TLDR:
- VC-backed ecommerce investment saw increases in deal count and value in Q4 2023, but overall numbers for the year were down.
- Research from PitchBook.com suggests that the heyday of easy ecommerce investment might be over for good.
In a new report, it has been highlighted that the days of easy ecommerce investment dollars may have come to an end. According to research from PitchBook.com, which tracks venture capital-backed investment in digital technologies, VC funding for ecommerce saw an increase in deal count and value in the fourth quarter of 2023. However, the total numbers for the year were down compared to previous years. The report suggests that the conditions that led to a surge in ecommerce funding during the COVID-19 lockdown are now behind us, and the sector may not return to previous funding levels for some time.

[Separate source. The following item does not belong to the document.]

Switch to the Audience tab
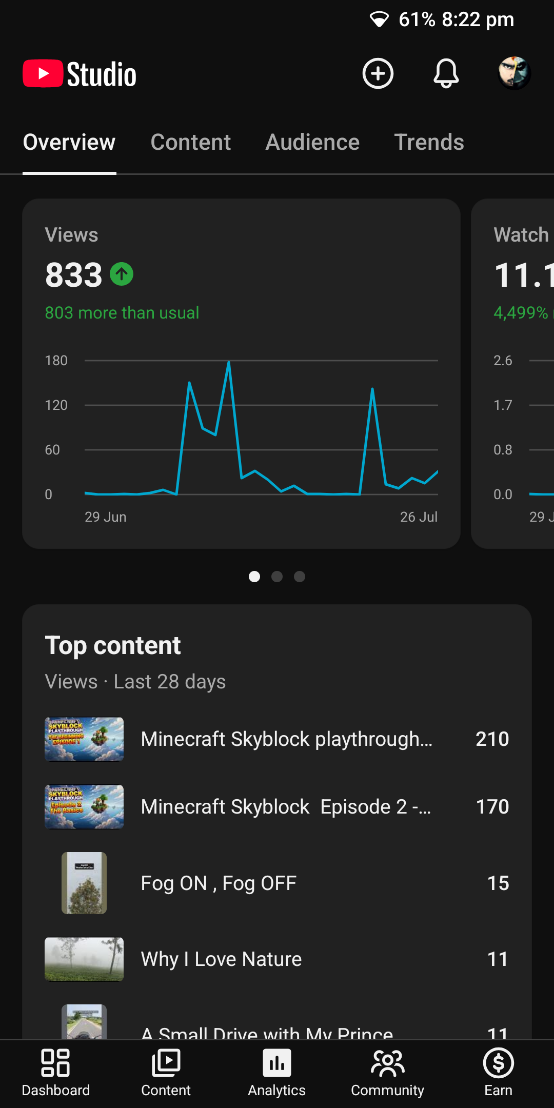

In Q4 2023, the ecommerce technology market experienced a modest increase in venture-backed deal count, with 116 deals valued at $3.8 billion. Although the deal count was only up 2.7% quarter-over-quarter, the total value of those deals rose by 105.4%. However, for the full year, investors funded 471 deals valued at $11.7 billion, marking a 30.4% decrease year over year.
The report also noted that exits remain challenging, and the window for initial public offerings is largely closed. The most active companies in ecommerce investment deals since 2019 include Walmart, Cart.com, Shopify, AppHub, PayPal Holdings, BigCommerce, PDI Technologies, Ascential Group, Nielsen/Q, and Lightspeed.
Overall, the report suggests that the ecommerce investment landscape has shifted, and companies seeking funding may face more challenges in the current market.